最近聴いたCD・レゲエ篇 / Wackies(ワッキーズ)関係を聴きまくり

■African Roots, Act 1 / Bullwackie's All Stars

African Roots, Act 1

African Roots, Act 1

■African Roots, Act 2 / Wackie's Rhythm Force

African Roots Act 2 (Reis)

African Roots Act 2 (Reis)

■African Roots, Act 3/ Wackie's Rhythm Force

African Roots Act 3 (Reis)

African Roots Act 3 (Reis)

■Free for All / Bullwackie's All Stars

Free for All

Free for All

ワッキーズ(Wackie's)レーベルのオーナー、ブルワッキー(Bullwackie)ことロイド・バーンズ(Lloyd Barnes)は1948年にジャマイカに生まれ、少年時代を首都キングストンで過ごした。
彼の思春期にあたる頃、ジャマイカではサウンドシステムが勃興、スカが誕生するという音楽的変換期を迎える。
この頃バーンズはミュージシャンとしてプリンス・バスター(Prince Buster)の元で録音を残している。
短いスカの時代が終わり、ロックステディーという新しい波が起こり始めた1967年、ニューヨークへと移住した彼はまずサウンド・システムをスタートさせる。
ジャマイカの最新の音や、トレジャー・アイル(Tresure Isle)のダブ・プレート等をプレイして彼のシステムは瞬く間に規模を拡大するのだが、70年代の始め暴力がはびこるダンスホールに失望し、サウンド・システムを止めてしまう。
この事件がきっかけとなり、有名な地下スタジオ、ワッキーズ(Wackie's)建設を思い立ったのである。
1974年頃から本格的に録音を開始し、ニューヨークで活動していたジャマイカ人歌手ウェイン・ジャレット(Wayne Jarrett)やジャマイカからの有名な訪問者、ホレス・アンディ(Horace Andy)やシュガー・マイノット(Sugar Minott)らを手がけていった。
多くのジャマイカ人プロデューサーと同じく彼も多くのダブ・アルバムを手がけたことで知られ、1977年に始まった”African Roots"ダブ・シリーズはワッキーズのセッション・クルーの主要メンバーであったクライブ・ハント(Clive Hunt)がブロンクスのスタジオ、ファイブ・アーツ(Five Arts)で制作したのが第一弾で、二枚目以降がメインのワッキーズ・レーベルからのリリースとなった。
バーンズとエンジニアのダグラス・リーヴィは、ジャッキー・ミットゥ(Jackie Mittoo)やクライブ・ハント(Leroy Sibbles・シブルス(Leroy Sibbles)といったジャマイカを代表する一流ミュージシャンと組んで、独自のワッキーズ・サウンドを作り上げていく。
シャープで洗練されたこれらの音源は現在に至るまでレゲエのみならず、多くの音楽ファンを惹きつけてやまない。
ワッキーズ以前のアメリカのレーベルと言えば、バニー・リー(Bunny Lee)やリー・ペリー(Lee Perry)等の作品をライセンスしてアメリカでリリースした物が多く、ニューヨークにて録音、ミックスを施し独自のサウンドを創造したと言う意味において、これらの作品はオリジナル・ニューヨーク・ルーツ・サウンドと呼ぶにふさわしい。
http://www.reggaerecord.com/jp/content/featured_label.php?id=66

前回に引き続きワッキーズのダブモノをセレクトして聴いています。
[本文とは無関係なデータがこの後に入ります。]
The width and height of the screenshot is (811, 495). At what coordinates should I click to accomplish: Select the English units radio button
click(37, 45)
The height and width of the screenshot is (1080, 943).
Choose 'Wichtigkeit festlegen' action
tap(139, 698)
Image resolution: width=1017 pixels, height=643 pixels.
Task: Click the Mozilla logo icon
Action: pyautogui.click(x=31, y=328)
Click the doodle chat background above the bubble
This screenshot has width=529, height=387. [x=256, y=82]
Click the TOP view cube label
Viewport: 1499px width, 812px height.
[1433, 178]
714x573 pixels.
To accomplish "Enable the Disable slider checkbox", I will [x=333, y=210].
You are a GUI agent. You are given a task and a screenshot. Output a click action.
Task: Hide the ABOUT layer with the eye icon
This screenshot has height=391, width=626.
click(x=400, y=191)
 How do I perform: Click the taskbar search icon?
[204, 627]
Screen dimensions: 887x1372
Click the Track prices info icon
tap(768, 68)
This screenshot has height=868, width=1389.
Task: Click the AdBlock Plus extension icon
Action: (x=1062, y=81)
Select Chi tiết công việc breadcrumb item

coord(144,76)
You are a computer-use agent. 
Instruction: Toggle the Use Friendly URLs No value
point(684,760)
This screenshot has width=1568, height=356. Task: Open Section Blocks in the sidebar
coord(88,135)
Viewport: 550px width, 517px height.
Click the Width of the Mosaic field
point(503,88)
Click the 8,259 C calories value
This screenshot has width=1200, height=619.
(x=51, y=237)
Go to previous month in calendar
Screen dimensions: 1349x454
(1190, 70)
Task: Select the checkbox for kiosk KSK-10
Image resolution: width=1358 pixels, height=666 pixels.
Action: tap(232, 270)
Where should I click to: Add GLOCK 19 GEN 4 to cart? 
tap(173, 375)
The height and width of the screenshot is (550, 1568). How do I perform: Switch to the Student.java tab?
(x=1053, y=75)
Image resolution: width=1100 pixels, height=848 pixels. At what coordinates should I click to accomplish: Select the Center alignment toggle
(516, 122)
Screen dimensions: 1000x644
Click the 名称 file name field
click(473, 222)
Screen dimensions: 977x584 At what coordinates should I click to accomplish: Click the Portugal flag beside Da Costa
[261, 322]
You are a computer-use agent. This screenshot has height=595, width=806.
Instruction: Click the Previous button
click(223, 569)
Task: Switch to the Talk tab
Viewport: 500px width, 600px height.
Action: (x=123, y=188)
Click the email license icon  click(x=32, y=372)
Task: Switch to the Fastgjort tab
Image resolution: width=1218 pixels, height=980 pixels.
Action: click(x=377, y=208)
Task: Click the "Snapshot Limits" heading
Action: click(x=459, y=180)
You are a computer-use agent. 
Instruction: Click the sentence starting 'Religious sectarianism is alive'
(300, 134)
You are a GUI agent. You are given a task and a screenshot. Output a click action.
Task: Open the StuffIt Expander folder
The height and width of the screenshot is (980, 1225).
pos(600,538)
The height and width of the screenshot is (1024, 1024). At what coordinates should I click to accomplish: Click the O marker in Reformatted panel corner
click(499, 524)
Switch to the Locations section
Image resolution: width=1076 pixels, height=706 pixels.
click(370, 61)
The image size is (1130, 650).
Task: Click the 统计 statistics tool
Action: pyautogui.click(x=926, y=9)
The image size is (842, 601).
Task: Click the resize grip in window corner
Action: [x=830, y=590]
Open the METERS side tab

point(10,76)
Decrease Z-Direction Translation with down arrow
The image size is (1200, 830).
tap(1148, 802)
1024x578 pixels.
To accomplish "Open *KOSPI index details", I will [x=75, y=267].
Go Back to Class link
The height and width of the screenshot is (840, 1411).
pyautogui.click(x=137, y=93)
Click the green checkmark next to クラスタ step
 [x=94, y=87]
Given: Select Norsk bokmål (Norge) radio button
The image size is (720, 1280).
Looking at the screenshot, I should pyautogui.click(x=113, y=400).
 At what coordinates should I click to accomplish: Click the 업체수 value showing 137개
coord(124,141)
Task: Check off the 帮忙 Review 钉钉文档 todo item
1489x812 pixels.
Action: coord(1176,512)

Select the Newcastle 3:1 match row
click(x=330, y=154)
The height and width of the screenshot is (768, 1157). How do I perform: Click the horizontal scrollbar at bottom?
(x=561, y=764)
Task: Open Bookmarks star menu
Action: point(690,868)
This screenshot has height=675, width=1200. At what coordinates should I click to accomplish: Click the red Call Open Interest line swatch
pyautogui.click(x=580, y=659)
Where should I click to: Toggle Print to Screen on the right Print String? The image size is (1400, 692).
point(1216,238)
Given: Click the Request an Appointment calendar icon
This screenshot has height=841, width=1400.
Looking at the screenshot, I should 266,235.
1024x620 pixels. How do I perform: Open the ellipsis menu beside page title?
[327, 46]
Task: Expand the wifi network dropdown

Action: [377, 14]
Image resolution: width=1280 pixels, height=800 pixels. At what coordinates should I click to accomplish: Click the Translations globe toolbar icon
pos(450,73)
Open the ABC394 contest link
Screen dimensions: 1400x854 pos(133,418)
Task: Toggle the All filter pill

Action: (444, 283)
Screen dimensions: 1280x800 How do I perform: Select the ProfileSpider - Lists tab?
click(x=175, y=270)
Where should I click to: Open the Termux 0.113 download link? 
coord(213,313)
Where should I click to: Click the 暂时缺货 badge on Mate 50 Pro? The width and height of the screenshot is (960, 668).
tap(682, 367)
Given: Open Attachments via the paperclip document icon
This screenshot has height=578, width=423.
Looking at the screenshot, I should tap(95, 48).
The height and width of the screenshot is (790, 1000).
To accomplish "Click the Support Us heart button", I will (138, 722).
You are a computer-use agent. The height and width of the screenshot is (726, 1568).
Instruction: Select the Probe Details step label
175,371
N.Y.レゲエということですが、レゲエ独特の躍動感はあるにせよ、非常に淡白かつ枯れた侘び寂びを感じる音ばかりで、この日向の匂いがしないところがN.Y.レゲエなのかなあ、なんて思ってみたり。
ワッキーズが最近リバイバルされた背景にはベルリンのミニマル・テクノ・レーベル、ベイシック・チャンネルのメンツがワッキーズの熱心なコレウターであったことはテクノやダブのファンにはよく知られていますが、どこまでも削ぎ落とした単なる"音響"そのものと化した音をリリースしていたベイシック・チャンネルが、数多あるダブ・ミュージックの中で、同じくダブの分子模型の如くシンプルな音を出し続けたワッキーズに親和性を感じたのであろうことは想像しやすいものがあります。

ベイシック・チャンネルのMark Ernestus、ワッキーズ再発に関してのインタビュー

ところで今回紹介したワッキーズ・レーベルの音源、実はiTuneミュージック・ストアでD/L購入したものなんですね。結構マニアックなアルバムなのでまさかあるとは思いませんでしたが、探してみると今回紹介したアルバム以外にも相当数のワッキーズ・レーベルのアルバムを確認することが出来ました。値段もアルバム1枚¥1500と、CDショップで買うよりも割安だし、アルバムによっては¥700で購入できるものもありましたね。興味の沸いた方は是非ドウゾ。
以下のYouTube動画はアルバムとは関係ありませんが、ワッキーズ・レーベルの音を集めてみたものです。

■Bullwackie's All Stars - Bullwackies Revenge

■Wackies Bullwackie

■AFRICAN ROOTS - Act V - 3 reggae dub tracks from Wackie's LP

■NEW SENSATION - Joe Axumite _ WACKIES Reggae Revival Classic

BULLWACKIE - ロイド・バーンズとワッキーズの輝き (監督:クリストファー・コイ 1986年)

BULLWACKIE - ロイド・バーンズとワッキーズの輝き [DVD]

BULLWACKIE - ロイド・バーンズとワッキーズの輝き [DVD]

ニューヨークのルーツ・ダブの伝説『ワッキーズ』! 80年代の第一次黄金期に撮影され、レーベル・アーティストの白熱のパフォーマンス満載のドキュメンタリー作品が、20年の歳月を越えてついにデジタル・リマスターDVD化!

ダブセンスマニアのREMIX版のリリースや黄金期の再発で近年新たなファンを獲得している、ニューヨークのルーツ・ダブ/レゲエの最重要レーベル、ワッキーズこだま和文ダブセンスマニア、ドイツのベーシックチャンネルが敬愛して止まないこのレーベルの80年代の活動の様子を、“ブルワッキー”ことロイド・バーンズのインタビュー、スタジオでのレコーディング・セッション、地元ニューヨークのライヴ映像などをふんだんに盛り込み日本語化!
Amazon紹介文より)

ワッキーズがマイブーム中なので、ついでに20年前に撮られたワッキーズドキュメンタリー映画を観てみました。こういうのって興味の無い方が観ても地味な音楽映画だなあとしか観られないでしょうが、実際インディペンドらしい地味さが逆にいい味を出しています。ローン・レンジャーやシュガー・マイノットのライブが観られて面白かったな。ただ全体的にワッキーズはヴォーカリストが弱いかな、という感じがしました。それとワッキーズ総裁であるロイド・バーンズが実にいい顔をしていて、知的で落ち着きのある物腰がとても印象に残りました。ワッキーズのライブホールとかまだ経営しているのかなあ。ちょっと行ってみたい気になりました。